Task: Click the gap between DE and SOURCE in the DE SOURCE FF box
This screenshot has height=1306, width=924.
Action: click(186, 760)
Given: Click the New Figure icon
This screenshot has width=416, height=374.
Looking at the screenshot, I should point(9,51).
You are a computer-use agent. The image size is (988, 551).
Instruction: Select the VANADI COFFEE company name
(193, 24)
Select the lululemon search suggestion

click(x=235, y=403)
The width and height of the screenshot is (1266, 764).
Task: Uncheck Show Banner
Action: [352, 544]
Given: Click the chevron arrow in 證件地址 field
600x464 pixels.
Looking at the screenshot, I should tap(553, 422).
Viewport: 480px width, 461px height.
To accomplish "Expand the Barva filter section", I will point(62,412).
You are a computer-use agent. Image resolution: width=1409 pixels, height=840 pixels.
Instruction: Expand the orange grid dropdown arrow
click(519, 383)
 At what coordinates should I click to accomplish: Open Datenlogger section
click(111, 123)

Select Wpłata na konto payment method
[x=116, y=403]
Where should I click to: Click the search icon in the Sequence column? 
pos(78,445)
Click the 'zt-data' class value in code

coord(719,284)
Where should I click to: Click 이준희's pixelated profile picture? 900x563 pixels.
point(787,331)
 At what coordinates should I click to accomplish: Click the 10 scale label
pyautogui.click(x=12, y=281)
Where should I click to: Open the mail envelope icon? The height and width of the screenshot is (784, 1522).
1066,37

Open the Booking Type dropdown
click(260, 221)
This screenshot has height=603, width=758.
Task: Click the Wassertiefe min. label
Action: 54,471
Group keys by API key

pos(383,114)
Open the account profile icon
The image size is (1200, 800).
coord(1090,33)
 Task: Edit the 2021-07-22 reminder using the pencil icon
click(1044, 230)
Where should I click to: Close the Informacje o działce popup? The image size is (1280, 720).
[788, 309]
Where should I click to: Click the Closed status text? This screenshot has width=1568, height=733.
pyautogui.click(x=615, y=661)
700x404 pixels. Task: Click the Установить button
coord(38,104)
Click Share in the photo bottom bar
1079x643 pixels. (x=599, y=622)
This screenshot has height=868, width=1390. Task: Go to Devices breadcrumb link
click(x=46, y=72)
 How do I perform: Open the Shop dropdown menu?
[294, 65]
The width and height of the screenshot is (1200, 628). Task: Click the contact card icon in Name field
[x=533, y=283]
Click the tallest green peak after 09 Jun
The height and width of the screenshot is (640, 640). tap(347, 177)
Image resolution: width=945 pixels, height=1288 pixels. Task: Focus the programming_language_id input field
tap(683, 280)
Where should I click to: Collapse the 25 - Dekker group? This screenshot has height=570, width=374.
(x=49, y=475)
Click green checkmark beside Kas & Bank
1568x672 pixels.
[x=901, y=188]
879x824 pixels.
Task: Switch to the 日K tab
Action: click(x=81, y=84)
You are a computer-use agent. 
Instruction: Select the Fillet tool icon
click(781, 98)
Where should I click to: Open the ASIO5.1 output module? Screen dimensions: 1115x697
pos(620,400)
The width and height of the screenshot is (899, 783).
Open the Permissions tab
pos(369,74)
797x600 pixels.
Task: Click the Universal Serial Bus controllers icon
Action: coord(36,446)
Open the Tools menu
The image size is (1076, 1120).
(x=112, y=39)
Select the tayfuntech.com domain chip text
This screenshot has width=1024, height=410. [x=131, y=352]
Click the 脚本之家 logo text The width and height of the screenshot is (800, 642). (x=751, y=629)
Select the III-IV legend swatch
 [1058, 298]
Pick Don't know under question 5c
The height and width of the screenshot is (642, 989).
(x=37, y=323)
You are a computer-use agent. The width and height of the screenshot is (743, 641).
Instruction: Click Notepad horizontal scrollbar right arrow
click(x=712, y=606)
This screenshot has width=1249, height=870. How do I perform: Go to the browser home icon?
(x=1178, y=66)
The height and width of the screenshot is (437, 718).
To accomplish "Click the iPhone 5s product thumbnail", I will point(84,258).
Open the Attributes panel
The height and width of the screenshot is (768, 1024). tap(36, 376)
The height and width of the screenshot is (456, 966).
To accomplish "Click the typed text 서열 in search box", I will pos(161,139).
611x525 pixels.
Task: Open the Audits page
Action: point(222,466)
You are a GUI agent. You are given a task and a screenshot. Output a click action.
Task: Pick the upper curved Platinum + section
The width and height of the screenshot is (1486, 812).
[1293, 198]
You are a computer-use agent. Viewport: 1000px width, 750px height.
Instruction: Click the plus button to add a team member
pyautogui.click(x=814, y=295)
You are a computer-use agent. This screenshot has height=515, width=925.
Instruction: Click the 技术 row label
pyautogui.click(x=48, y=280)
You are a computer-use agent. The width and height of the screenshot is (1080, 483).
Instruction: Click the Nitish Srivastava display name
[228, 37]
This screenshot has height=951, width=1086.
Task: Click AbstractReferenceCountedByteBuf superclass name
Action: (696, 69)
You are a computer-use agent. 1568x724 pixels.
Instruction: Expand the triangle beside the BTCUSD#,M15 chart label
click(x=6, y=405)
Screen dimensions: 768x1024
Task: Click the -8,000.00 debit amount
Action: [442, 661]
━━━━
● **Task brief**:
Here the job is to transcribe the lines from the first line of the data through the line containing "Given: Click the chevron arrow in 證件地址 field", inclusive, exactly and with nothing else.

● **Answer area**:
Task: Click the gap between DE and SOURCE in the DE SOURCE FF box
This screenshot has height=1306, width=924.
Action: click(186, 760)
Given: Click the New Figure icon
This screenshot has width=416, height=374.
Looking at the screenshot, I should point(9,51).
You are a computer-use agent. The image size is (988, 551).
Instruction: Select the VANADI COFFEE company name
(193, 24)
Select the lululemon search suggestion

click(x=235, y=403)
The width and height of the screenshot is (1266, 764).
Task: Uncheck Show Banner
Action: [352, 544]
Given: Click the chevron arrow in 證件地址 field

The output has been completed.